Photo by Craig Zdanowicz on Unsplash

Starting a business, no matter the shape or size, is a lonely endeavour. There is no one else to blame when things go wrong. I didn’t know this feeling myself before starting a small consultancy with two friends. The biggest feeling of dread, particularly in the early days, is this undeniable sense of inertia. Nothing will happen without concerted effort and discipline. 

The curse of hindsight

Looking in the rearview mirror is another constant. I would always spend time dissecting errors, looking for ways to improve and not celebrating any wins. In the past year in particular, I’ve been looking at past decisions and trying to understand how we could’ve improved them. It’s easy to dissect a lost sale or a wrong hire, it’s harder to look at bigger decisions that we’re made that had a lasting impact. Were these errors of intellectual laziness? Was I simply too ignorant? It’s a soul crushing exercise because the finger always points back at you. 

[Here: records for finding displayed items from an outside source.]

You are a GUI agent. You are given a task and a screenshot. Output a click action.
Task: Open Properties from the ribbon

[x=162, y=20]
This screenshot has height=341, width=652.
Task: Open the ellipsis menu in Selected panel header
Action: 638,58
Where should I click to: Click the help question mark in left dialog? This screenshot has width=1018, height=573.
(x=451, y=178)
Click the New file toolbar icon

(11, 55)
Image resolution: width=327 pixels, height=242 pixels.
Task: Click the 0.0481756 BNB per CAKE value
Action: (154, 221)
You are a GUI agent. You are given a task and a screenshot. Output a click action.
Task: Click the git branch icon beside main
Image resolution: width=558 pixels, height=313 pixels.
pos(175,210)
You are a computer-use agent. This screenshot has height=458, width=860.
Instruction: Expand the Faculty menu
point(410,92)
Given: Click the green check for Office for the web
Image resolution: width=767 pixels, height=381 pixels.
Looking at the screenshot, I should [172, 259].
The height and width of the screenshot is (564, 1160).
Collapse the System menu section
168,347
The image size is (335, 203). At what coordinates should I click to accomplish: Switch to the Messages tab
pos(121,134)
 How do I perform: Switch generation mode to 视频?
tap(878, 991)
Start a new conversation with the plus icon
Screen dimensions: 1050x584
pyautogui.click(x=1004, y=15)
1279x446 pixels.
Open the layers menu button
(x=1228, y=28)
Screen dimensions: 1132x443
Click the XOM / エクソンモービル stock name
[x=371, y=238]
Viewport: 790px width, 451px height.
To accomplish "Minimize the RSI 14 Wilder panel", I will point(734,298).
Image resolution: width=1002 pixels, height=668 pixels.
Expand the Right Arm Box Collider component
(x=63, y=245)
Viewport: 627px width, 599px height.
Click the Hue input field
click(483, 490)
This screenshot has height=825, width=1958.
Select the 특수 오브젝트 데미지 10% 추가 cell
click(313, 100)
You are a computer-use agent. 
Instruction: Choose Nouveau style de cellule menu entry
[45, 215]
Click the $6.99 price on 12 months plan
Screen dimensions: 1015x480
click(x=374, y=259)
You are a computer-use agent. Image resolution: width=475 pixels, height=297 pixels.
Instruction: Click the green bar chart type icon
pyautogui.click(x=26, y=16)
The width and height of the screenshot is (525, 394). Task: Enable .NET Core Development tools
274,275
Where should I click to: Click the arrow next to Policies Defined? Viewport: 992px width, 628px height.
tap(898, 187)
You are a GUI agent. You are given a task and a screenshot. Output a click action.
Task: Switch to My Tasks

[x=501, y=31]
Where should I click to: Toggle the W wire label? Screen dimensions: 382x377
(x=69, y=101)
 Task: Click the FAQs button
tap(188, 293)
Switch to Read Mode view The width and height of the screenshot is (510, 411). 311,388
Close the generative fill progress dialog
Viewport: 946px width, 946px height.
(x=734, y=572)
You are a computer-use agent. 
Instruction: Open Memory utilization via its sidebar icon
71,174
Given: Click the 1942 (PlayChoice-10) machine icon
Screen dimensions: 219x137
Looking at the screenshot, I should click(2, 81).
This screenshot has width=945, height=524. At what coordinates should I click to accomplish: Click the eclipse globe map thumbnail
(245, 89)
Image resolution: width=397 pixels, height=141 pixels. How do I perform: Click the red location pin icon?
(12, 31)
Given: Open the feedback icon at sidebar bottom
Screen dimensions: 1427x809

Hindsight is always 20/20. It’s easy to spot what could’ve been or regret the good advice that you didn’t take. It’s still all on you.

Going for broke

In the local tech scene, there was some big news this past week about a startup that failed to meet its ambitious goal. Many people took to social media to decry the errors and failures that this company made – how can they be so stupid! 

I am a little bit more sympathetic. I don’t condone what they did or understand the rationale behind any of their decisions, I was on the sidelines. All I know is that I’m not in their shoes and who knows what I would have decided. Trying something new is hard and has a high degree of uncertainty & failure. Playing revisionist history is easy after the game is over. You know how it turns out so it’s easy to see how things should’ve been different. 

Sticks and stones

It’s become far too easy to criticize those that fail. I’m afraid of what this will do to the local ecosystem. We need people to take huge bets and risks, not sit back for fear of criticism. Failure to meet an ambitious goal should be applauded. Failure for lack of trying should not. Doing nothing means stagnation and that’s never been a recipe to solve any of society’s problems. 

I’ll leave you with the quote you probably guessed from the title of the post. I refer back to this often to be reminded that doing the work is what’s important. 

It is not the critic who counts; not the man who points out how the strong man stumbles, or where the doer of deeds could have done them better. The credit belongs to the man who is actually in the arena, whose face is marred by dust and sweat and blood; who strives valiantly; who errs, who comes short again and again, because there is no effort without error and shortcoming; but who does actually strive to do the deeds; who knows great enthusiasms, the great devotions; who spends himself in a worthy cause; who at the best knows in the end the triumph of high achievement, and who at the worst, if he fails, at least fails while daring greatly, so that his place shall never be with those cold and timid souls who neither know victory nor defeat.